◆ **Work to complete**
Retype every line from the one containing "Powered by Shopify (195, 795)" through the last line of the records below, both included; leave out the pictures.
++++++
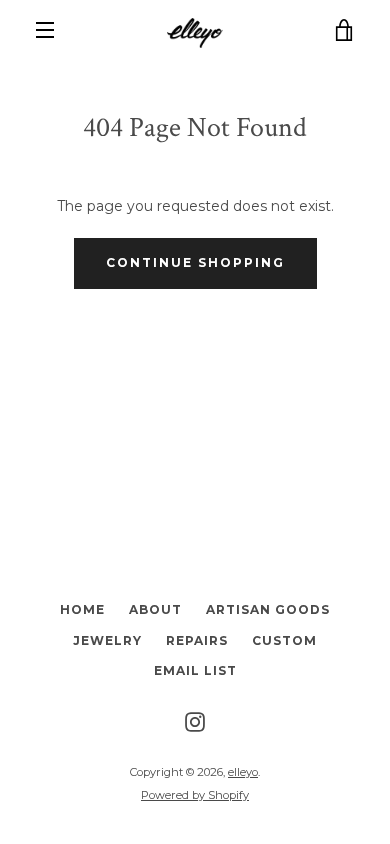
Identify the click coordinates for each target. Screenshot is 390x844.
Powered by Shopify (195, 795)
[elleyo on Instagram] (195, 721)
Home (82, 609)
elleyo (243, 772)
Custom (284, 640)
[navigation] (45, 30)
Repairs (197, 640)
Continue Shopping (195, 262)
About (155, 609)
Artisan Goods (268, 609)
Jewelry (107, 640)
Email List (195, 670)
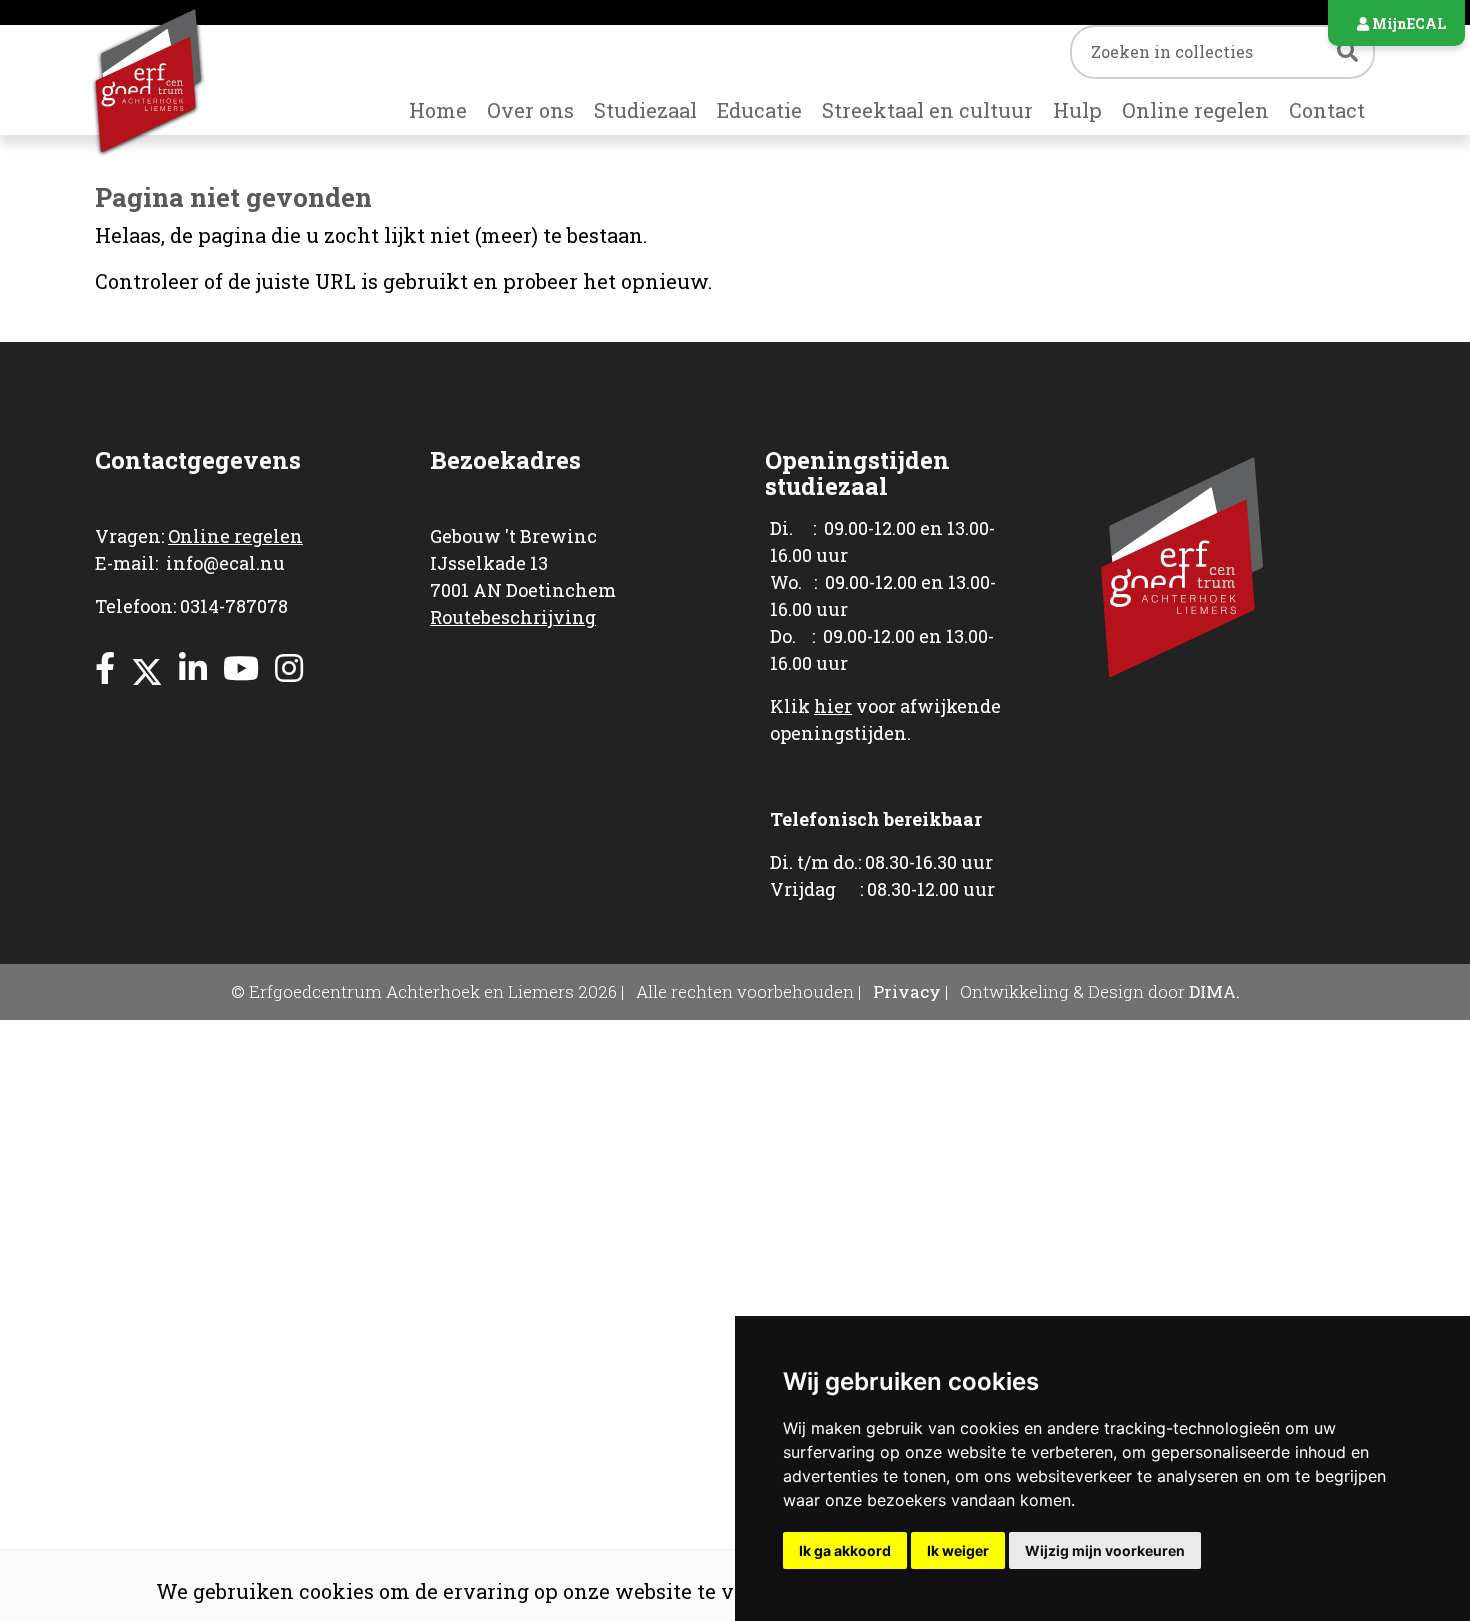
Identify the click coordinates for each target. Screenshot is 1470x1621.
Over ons (530, 110)
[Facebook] (105, 667)
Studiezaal (645, 110)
++++++
◆ **Solution for this exercise**
Powered by Shopify (195, 795)
[elleyo on Instagram] (195, 721)
Home (82, 609)
elleyo (243, 772)
Custom (284, 640)
[navigation] (45, 30)
Repairs (197, 640)
Continue Shopping (195, 262)
About (155, 609)
Artisan Goods (268, 609)
Jewelry (107, 640)
Email List (195, 670)
Identify the click coordinates for each target. Screenshot is 1470x1621.
Over ons (530, 110)
[Facebook] (105, 667)
Studiezaal (645, 110)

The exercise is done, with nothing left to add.